# GIVEN PROBLEM:
Which lines in the listing below contain the string "Click"? Pick them out and copy each one in full.

* Start *

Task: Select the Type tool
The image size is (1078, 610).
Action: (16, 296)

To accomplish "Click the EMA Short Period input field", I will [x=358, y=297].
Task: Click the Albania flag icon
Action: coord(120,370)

* End *

# REPLY TO THE TASK:
To accomplish "Click the EMA Short Period input field", I will [x=358, y=297].
Task: Click the Albania flag icon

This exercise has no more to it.